*** Opening of Records provided ***
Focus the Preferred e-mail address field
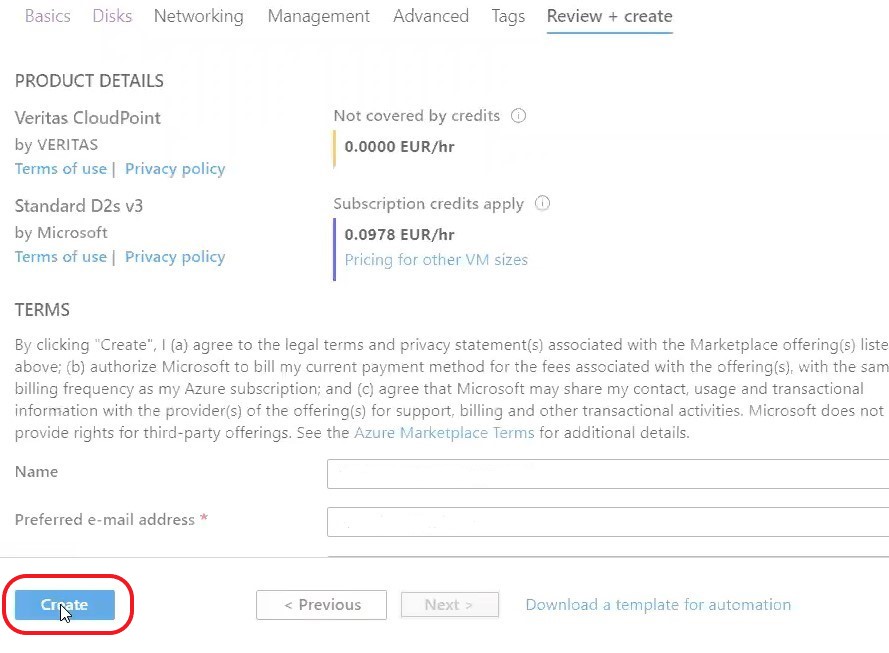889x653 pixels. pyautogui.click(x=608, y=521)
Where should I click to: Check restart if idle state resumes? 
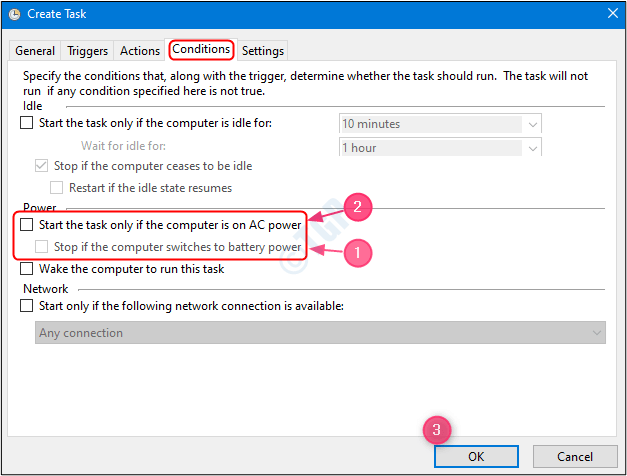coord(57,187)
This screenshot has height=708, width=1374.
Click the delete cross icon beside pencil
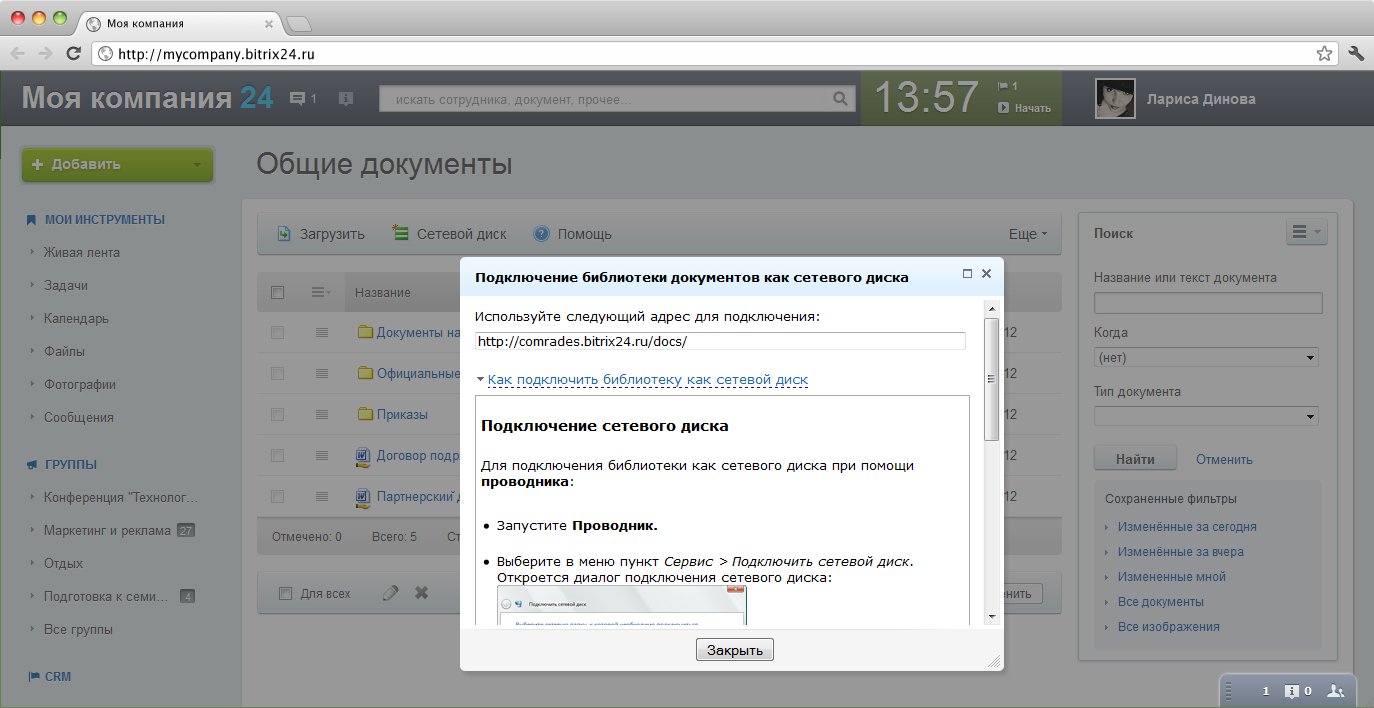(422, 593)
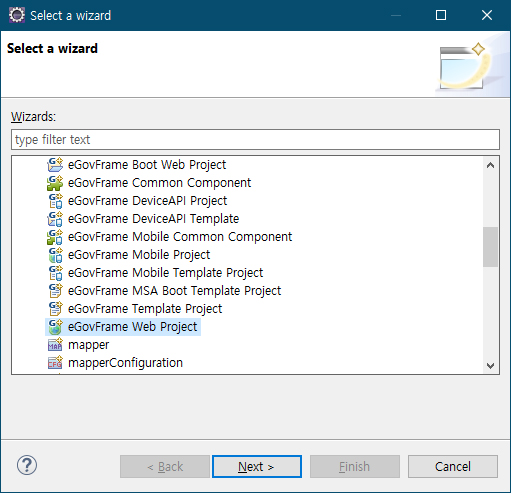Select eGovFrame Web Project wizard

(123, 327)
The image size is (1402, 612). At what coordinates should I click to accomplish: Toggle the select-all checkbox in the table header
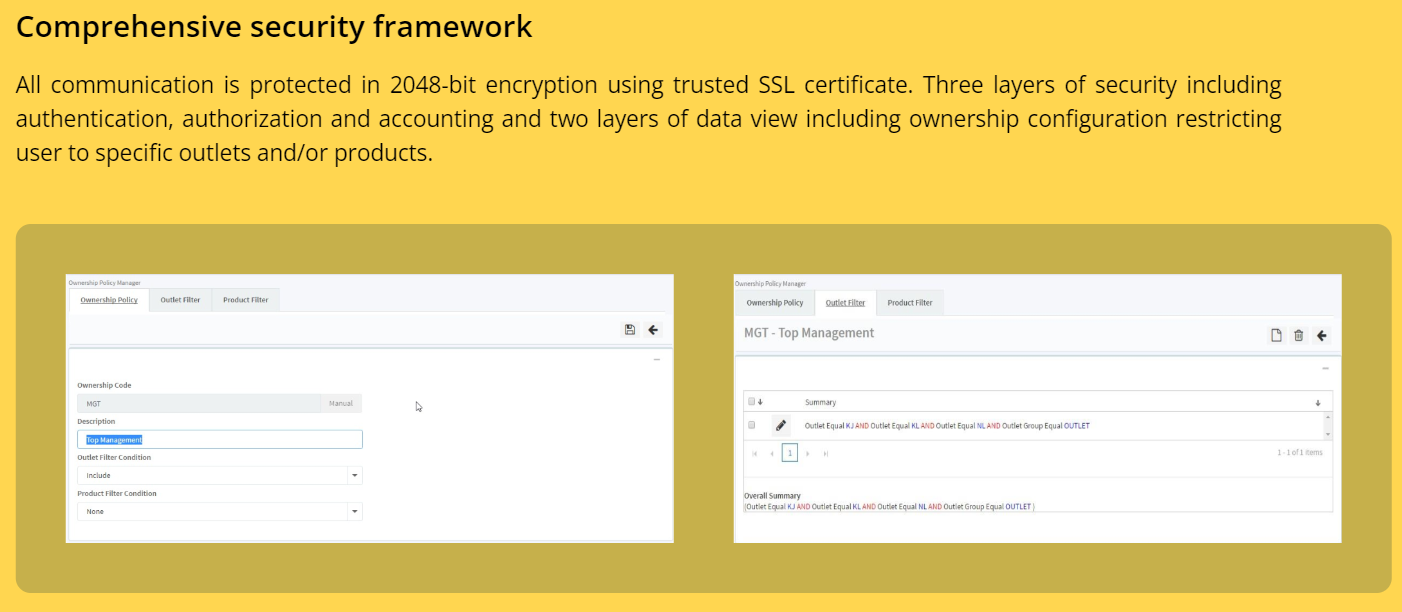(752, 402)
*** Close of Records provided ***
Only the lines from the one containing "Click the delete cross icon beside pencil" to the end of the listing belong in the answer, exactly as they stand and with no pictures.

- Written solution:
Click the delete cross icon beside pencil
(422, 593)
Select eGovFrame Web Project wizard

(123, 327)
The image size is (1402, 612). At what coordinates should I click to accomplish: Toggle the select-all checkbox in the table header
(752, 402)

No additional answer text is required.